(Source data)
———

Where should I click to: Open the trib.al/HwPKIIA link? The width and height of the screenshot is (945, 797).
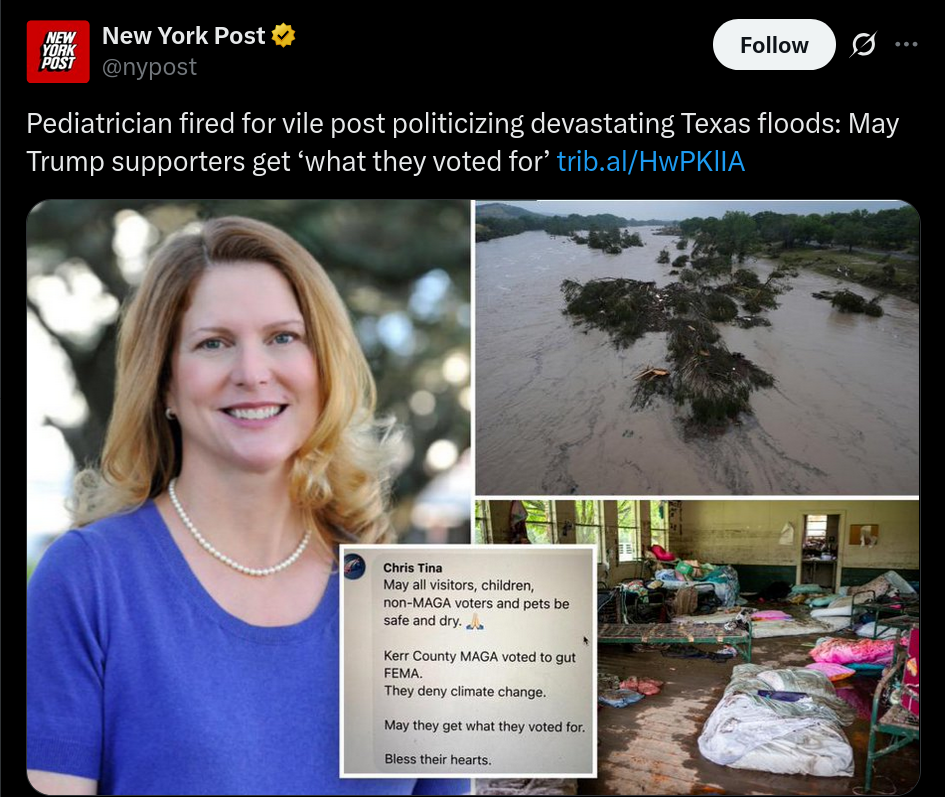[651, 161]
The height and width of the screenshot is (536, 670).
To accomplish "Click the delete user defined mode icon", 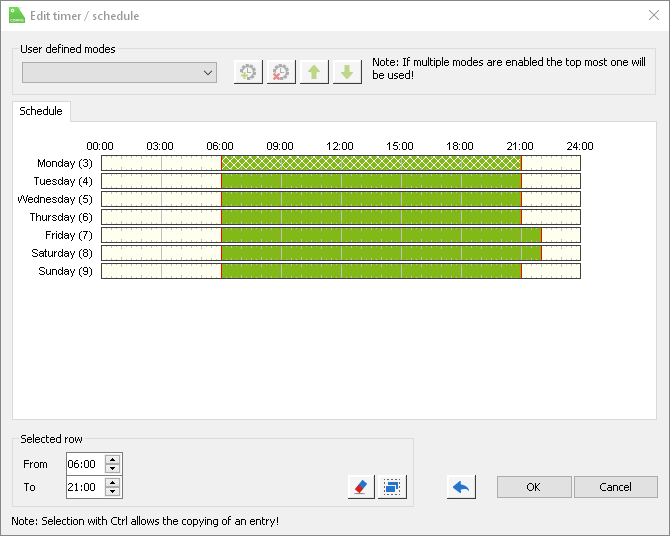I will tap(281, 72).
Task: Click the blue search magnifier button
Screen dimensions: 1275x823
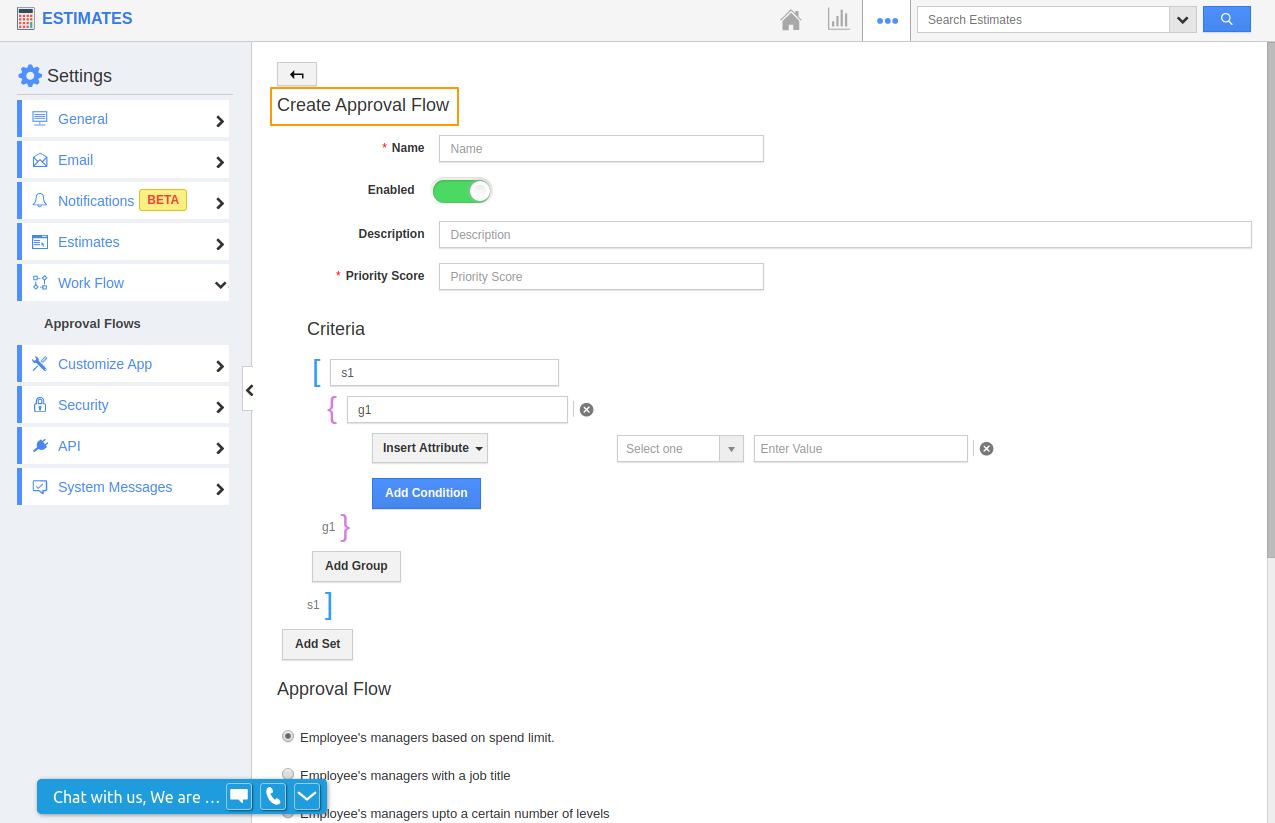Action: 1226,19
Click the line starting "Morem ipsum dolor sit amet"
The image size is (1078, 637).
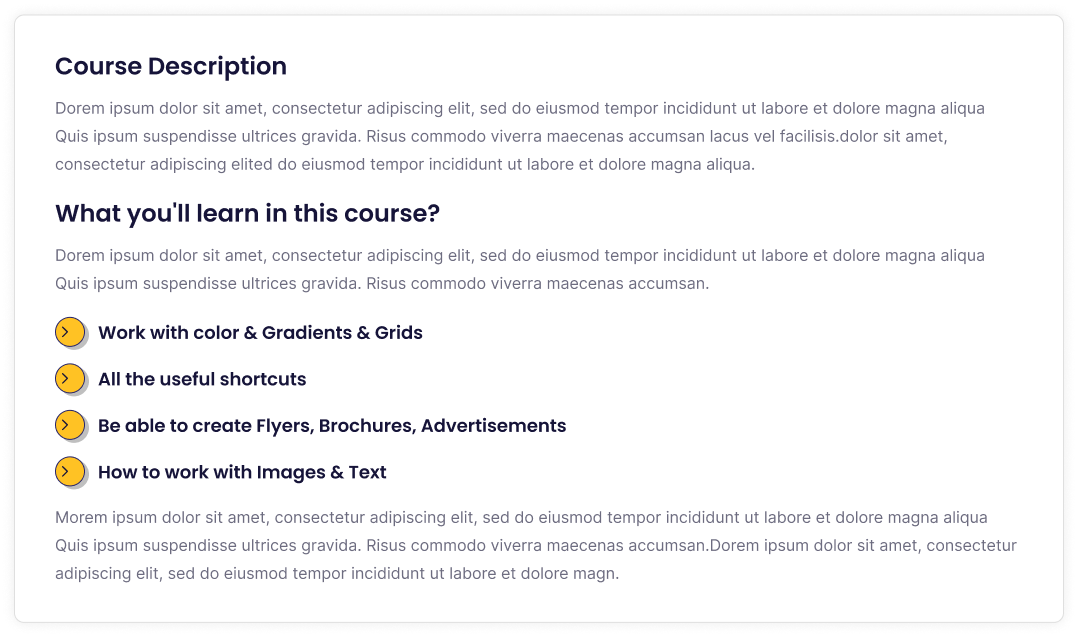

———

*Activity*
Retype the line containing "Click the line" and each line after it through the last line of the entries above, exactly, with no pictures and nothing else.

*Response for this exercise*
Click the line starting "Morem ipsum dolor sit amet"
The image size is (1078, 637).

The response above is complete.